JerryI · April 1, 2023, 11:48pm

I am working with a tokenizer for Mathematica language using legacy approach.
The idea is to highlight built-in (standard library) functions and user-defined symbols. In the modes/mathematica.js there is a method used

  // Literals like variables, keywords, functions
  if (stream.match(reIdInContext, true, false)) {
    return "function";
  }

I added my own to match build-in symbols in a way like

var reKeywords = new RegExp(
  "StringQ|Null|NullQ|Do|Block|Module|With|While|Sqrt|Switch|Which|... a lot"
);
  // Literals like variables, keywords, functions
  if (stream.match(reKeywords, true, false)) {
    return "keyword";
  }

My feeling that is for sure - it is extremely slow.
Is there any reliable way to do this?

I did check the source code of StreamParser, it seems to be the case that I can simply do

let arrayOfFunctions = ["Table", "While", "Do", ... a lot];

arrayOfFunctions.forEach((key) => {
    if (stream.match(key, true, false)) {
    return "keyword";
  }
})

But the overhead of stream.match is also quite big…

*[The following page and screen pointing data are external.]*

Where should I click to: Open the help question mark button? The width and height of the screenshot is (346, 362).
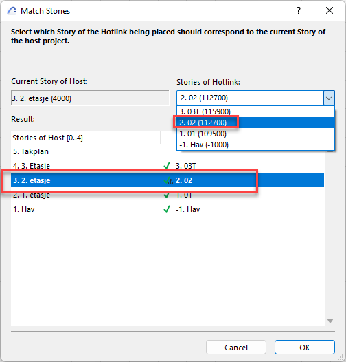(299, 10)
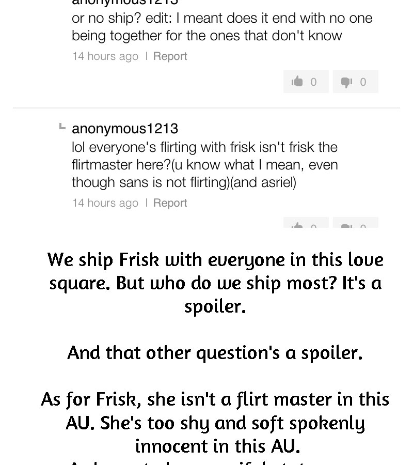
Task: Report the "lol everyone's flirting" comment
Action: (x=170, y=203)
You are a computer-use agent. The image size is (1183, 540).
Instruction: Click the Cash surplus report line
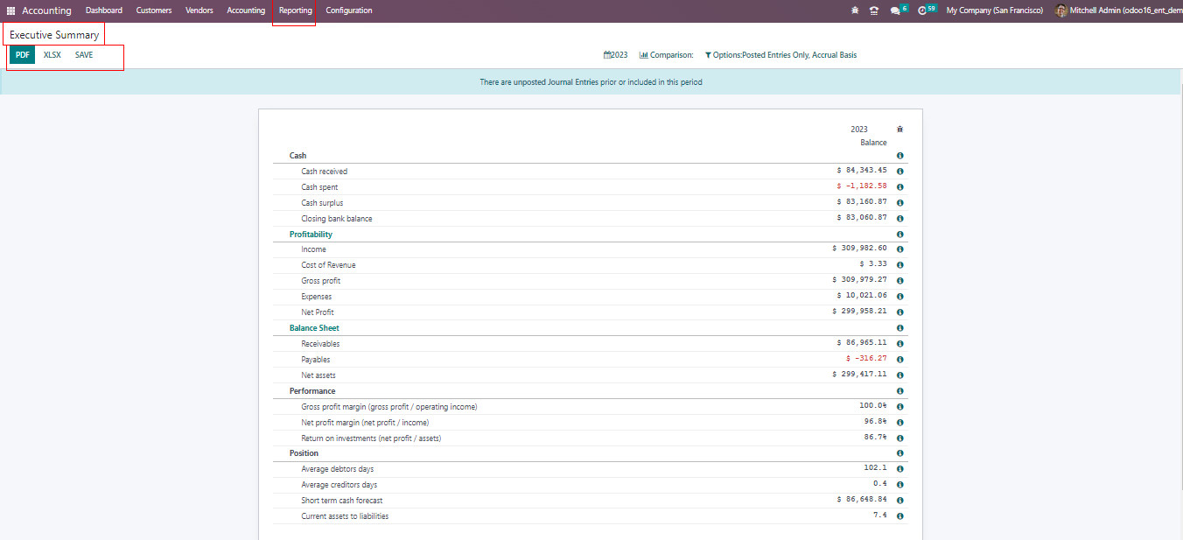(x=322, y=203)
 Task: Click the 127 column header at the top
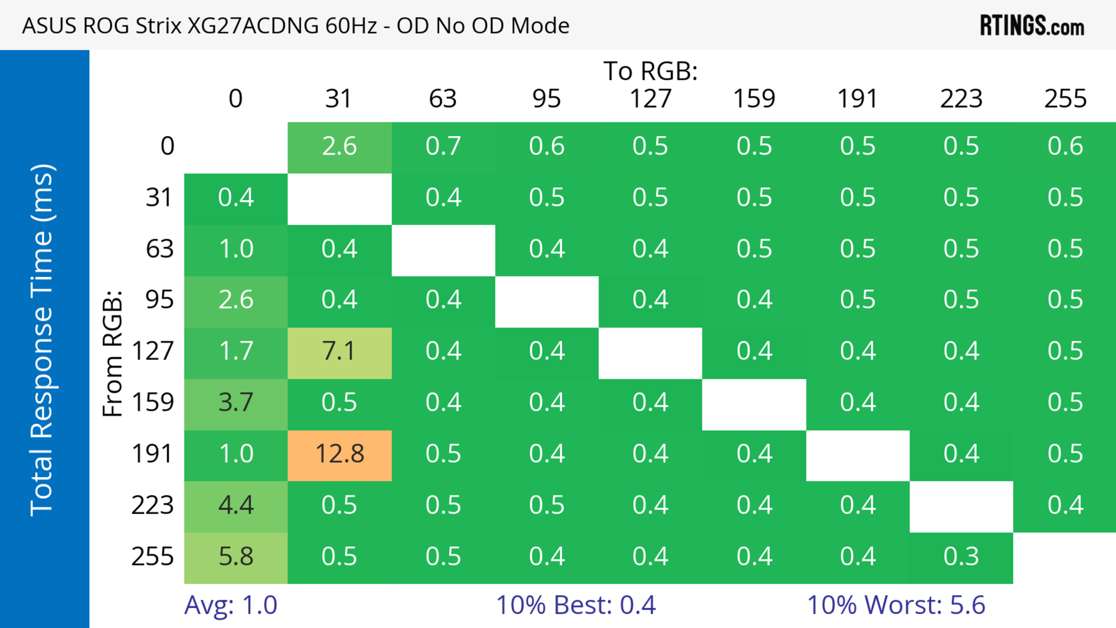tap(650, 99)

marijn · April 2, 2023, 7:22am

What you want to do is match identifiers, and then look up the resulting word (stream.current()) in tables for the various kind of words you want to highlight specially (keywords, built-ins, …).

JerryI · April 2, 2023, 12:05pm

It did work absolutely perfect!
git

mb I will publish it on NPM as well.

Tokenizer also highlights symbols, which were mentioned more than 1 time in a code.
If I manage to implement visual editing of matrixes/tables using Decorations, this feature will be presented too.